Friday 31 December 2010

Sadness and Laughter

The first time my grandmother took me to a circus was in Leeuwdoringstad, a small country town in the Western Transvaal, near Klerksdorp and Makwassie. She told me how much I would enjoy it.
The two of us went into the tent, and the smell of the animals and the dust made me wonder if I should be there at all. I was only 4 years old.
Then the circus master announced the first event and the band played out loud with trumpets and drum rolls and smashing cymbals as the lions came into the cage. The whip cracked and it frightened me.
The people woed and aahd and applauded and I sat rivetted next to my grandma. Then it was the horses with plumes on their heads like ladies in the Pentecostal church choirs that I was used to on Sundays.
And then they sent in the clowns to keep our attention as they changed the scenery and the set.

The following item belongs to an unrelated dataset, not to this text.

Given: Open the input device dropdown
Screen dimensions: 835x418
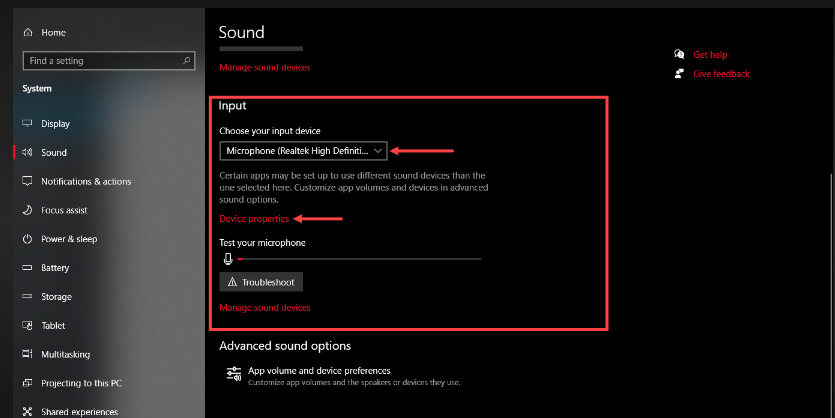Looking at the screenshot, I should pyautogui.click(x=302, y=151).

They had painted faces that looked sad. Their mouths were too large and sagging and their eyes drooped downwards. Their hats were too small and their trousers and boots were too big. Both of them had large red leather gloves on. Inside the gloves were crackers. When they slapped each other through the face the crackers went off. It shocked me and scared me and I started crying. It was too much for a little boy.
'Let's go home Ouma,' I pleaded, 'I don't like all this fighting!'
Ouma oblidged. It was the last time she ever asked me to go to the circus.
I thought about this moment and thought about watching Cirque du Soleil in Disneyland with my friend Brian and his wife.
The absolute artistry and agility of the performers astounded me and the timing of every moment to the music was mind boggling. The trampoline act took my breath away. I hurt my back on a trampoline when I was 14 and suffered back trouble for many years until the Lord healed me completely. I tried to do a backward somersault without any coaching. Dangerous.
But today I thought of that first visit to the circus and today is the last day of the year. Tomorrow will be the start of another year, a new year, a brand new year.
And I thought of the sad looking clowns.
Clowns make people laught, don't they? Why are their faces always sad?
Charlie Chaplin,Peter Sellers and all the other comedy stars, Gene Wilder, they all have a note of sadness to their lives. It is almost an integral part of a clown's armoury: his own sadness.
There is sadness in most lives, but the antedote is comedy and laughter. Thank God for someone who can make you laugh. Laughter is like good medicine. A merry heart has a continual feast.
Patch Adams made the terminally ill patients laugh in the hospital and got banned as a medical practitioner, but he did more good than the medical profession realised.
I once prayed for a lady called Priscilla who suffered from asthma attacks since she was a little girl. When I finished blowing into her mouth she was at first upset and then realised that she normally pumps air into her mouth with the asthma pump and then she started laughing until we all laughed with her. Dr. Sachs, a doctor in our church in Milnerton, came forward and explained how laughter is used for chronic asthmatic patients to bring relief.
So at the end of the year, let us lay aside the weight of sadness we might have experienced and let us remember the moments of sunshine and laughter. Let our spirits be revived and perked up again, because the Joy of the Lord is our strength, after all.